Release Date: October 28, 2003
Reviewed by Scott Olivenbaum
40 Below Summer made a name for themselves in the New York/New Jersey area ever since they formed at the turn of the century. After the release of their debut album in 2001, 40 Below’s fan base deservedly grew beyond the metro area. As a nu metal band amid the oversaturation of the genre by the major labels, 40 Below Summer had to be better than the norm and they were.
To further distance themselves from the pack, they have evolved as a band in the two years since Invitation To The Dance hit. The quintet injected even more melodies and breakdowns into the songs while cutting down on the rapped vocals. Instead, frontman Max Illidge (who was also the little boy in the Talking Heads “Burning Down The House” video back in the day) explores the depths of his voice. While his growling and anxious yelling is still there, Illidge actually sings on most of the tracks – almost to the point of crooning during “Awakening”.
Cristian Machado, the dreadlocked lead singer of Ill Nino, guests on “F.E.”. Sadly it is one of the worse tracks on the album. It is a one dimensional, ‘nu metal’ song that doesn’t see the two vocalists combining their vocal powers in other way than yelling.
Sadly there isn’t much of an evolution in the other aspects of their music, but that is pretty forgivable.
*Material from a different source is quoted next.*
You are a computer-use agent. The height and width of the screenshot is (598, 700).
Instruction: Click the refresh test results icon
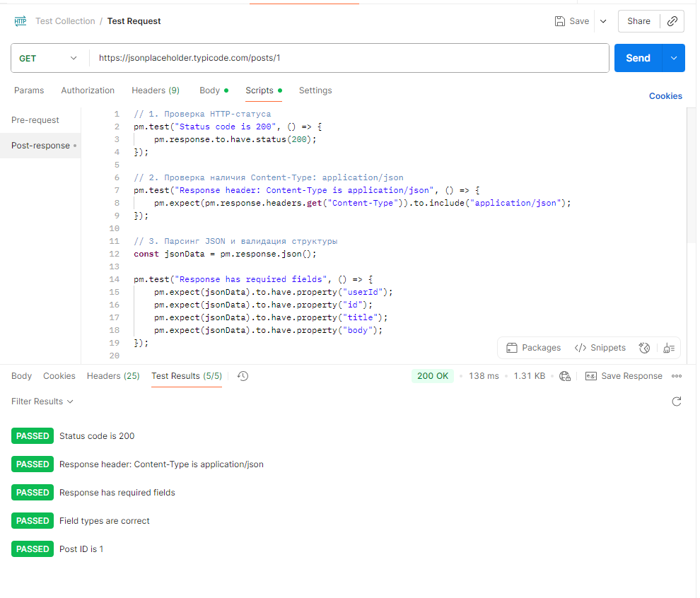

Jordan Plingos’ and Joe D’Amico’s guitars often keep to the same lines, just adding power to the melodies or charging along during choruses. Bassist Hector Graziani remains in the background, lending support to the guitars or to Carlos Aguilar’s drums. The main focus is purely upon Illidge and the evolution of his vocals. “Breathless” showcases his new energy and emotion and is easily the best song on the sophomore release.
Illidge ends “A season in hell”, the ‘last’ song on the album (before the bonus track) with a whispered lyric – “can you feel the end?” The Mourning After shows that the end should be far away for 40 Below Summer.